### Stored records
☆ ☆ ☆ ☆

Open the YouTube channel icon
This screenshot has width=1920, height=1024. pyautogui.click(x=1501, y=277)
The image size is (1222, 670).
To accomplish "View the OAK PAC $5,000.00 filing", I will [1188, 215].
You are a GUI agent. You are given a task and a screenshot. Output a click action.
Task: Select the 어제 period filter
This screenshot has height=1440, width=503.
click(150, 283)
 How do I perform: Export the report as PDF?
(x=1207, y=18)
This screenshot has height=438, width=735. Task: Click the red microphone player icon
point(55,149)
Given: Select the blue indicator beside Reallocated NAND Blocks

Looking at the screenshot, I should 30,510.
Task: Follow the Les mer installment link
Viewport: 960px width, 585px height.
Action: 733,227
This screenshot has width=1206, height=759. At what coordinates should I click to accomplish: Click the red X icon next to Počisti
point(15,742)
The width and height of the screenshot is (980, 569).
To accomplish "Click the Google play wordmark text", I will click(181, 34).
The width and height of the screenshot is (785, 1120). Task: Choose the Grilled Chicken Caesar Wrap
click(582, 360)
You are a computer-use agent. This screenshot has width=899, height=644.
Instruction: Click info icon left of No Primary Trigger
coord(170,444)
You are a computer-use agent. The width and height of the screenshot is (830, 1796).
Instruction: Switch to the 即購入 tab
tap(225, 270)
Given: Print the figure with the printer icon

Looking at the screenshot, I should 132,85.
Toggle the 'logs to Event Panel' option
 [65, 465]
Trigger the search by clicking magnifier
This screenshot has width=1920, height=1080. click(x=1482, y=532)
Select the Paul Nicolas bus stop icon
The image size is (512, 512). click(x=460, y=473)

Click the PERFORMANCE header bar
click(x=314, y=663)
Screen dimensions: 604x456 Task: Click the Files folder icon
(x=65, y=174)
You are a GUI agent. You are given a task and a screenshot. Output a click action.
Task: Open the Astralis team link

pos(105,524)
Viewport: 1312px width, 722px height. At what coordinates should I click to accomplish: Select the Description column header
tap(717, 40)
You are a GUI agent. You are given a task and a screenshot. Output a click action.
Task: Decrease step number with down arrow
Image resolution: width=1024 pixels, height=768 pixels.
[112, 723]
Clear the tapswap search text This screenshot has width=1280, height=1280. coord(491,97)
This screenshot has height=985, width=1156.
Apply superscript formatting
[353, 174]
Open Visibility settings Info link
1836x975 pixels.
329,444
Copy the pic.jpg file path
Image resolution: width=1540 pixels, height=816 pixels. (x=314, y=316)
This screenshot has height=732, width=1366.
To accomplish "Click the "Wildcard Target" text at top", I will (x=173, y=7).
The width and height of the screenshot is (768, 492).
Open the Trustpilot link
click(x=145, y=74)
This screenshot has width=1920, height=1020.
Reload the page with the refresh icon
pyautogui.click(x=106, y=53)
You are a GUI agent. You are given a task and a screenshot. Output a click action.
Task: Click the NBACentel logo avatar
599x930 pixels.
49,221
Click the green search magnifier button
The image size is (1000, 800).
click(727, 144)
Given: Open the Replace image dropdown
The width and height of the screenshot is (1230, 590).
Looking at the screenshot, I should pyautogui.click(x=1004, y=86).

☆ ☆ ☆ ☆

When the entries above are retyped, each line must stay exactly as it is.

Open the YouTube channel icon
This screenshot has width=1920, height=1024. pyautogui.click(x=1501, y=277)
The image size is (1222, 670).
To accomplish "View the OAK PAC $5,000.00 filing", I will [1188, 215].
You are a GUI agent. You are given a task and a screenshot. Output a click action.
Task: Select the 어제 period filter
This screenshot has height=1440, width=503.
click(150, 283)
 How do I perform: Export the report as PDF?
(x=1207, y=18)
This screenshot has height=438, width=735. Task: Click the red microphone player icon
point(55,149)
Given: Select the blue indicator beside Reallocated NAND Blocks

Looking at the screenshot, I should 30,510.
Task: Follow the Les mer installment link
Viewport: 960px width, 585px height.
Action: 733,227
This screenshot has width=1206, height=759. At what coordinates should I click to accomplish: Click the red X icon next to Počisti
point(15,742)
The width and height of the screenshot is (980, 569).
To accomplish "Click the Google play wordmark text", I will click(181, 34).
The width and height of the screenshot is (785, 1120). Task: Choose the Grilled Chicken Caesar Wrap
click(582, 360)
You are a computer-use agent. This screenshot has width=899, height=644.
Instruction: Click info icon left of No Primary Trigger
coord(170,444)
You are a computer-use agent. The width and height of the screenshot is (830, 1796).
Instruction: Switch to the 即購入 tab
tap(225, 270)
Given: Print the figure with the printer icon

Looking at the screenshot, I should 132,85.
Toggle the 'logs to Event Panel' option
 [65, 465]
Trigger the search by clicking magnifier
This screenshot has width=1920, height=1080. click(x=1482, y=532)
Select the Paul Nicolas bus stop icon
The image size is (512, 512). click(x=460, y=473)

Click the PERFORMANCE header bar
click(x=314, y=663)
Screen dimensions: 604x456 Task: Click the Files folder icon
(x=65, y=174)
You are a GUI agent. You are given a task and a screenshot. Output a click action.
Task: Open the Astralis team link

pos(105,524)
Viewport: 1312px width, 722px height. At what coordinates should I click to accomplish: Select the Description column header
tap(717, 40)
You are a GUI agent. You are given a task and a screenshot. Output a click action.
Task: Decrease step number with down arrow
Image resolution: width=1024 pixels, height=768 pixels.
[112, 723]
Clear the tapswap search text This screenshot has width=1280, height=1280. coord(491,97)
This screenshot has height=985, width=1156.
Apply superscript formatting
[353, 174]
Open Visibility settings Info link
1836x975 pixels.
329,444
Copy the pic.jpg file path
Image resolution: width=1540 pixels, height=816 pixels. (x=314, y=316)
This screenshot has height=732, width=1366.
To accomplish "Click the "Wildcard Target" text at top", I will (x=173, y=7).
The width and height of the screenshot is (768, 492).
Open the Trustpilot link
click(x=145, y=74)
This screenshot has width=1920, height=1020.
Reload the page with the refresh icon
pyautogui.click(x=106, y=53)
You are a GUI agent. You are given a task and a screenshot. Output a click action.
Task: Click the NBACentel logo avatar
599x930 pixels.
49,221
Click the green search magnifier button
The image size is (1000, 800).
click(727, 144)
Given: Open the Replace image dropdown
The width and height of the screenshot is (1230, 590).
Looking at the screenshot, I should pyautogui.click(x=1004, y=86).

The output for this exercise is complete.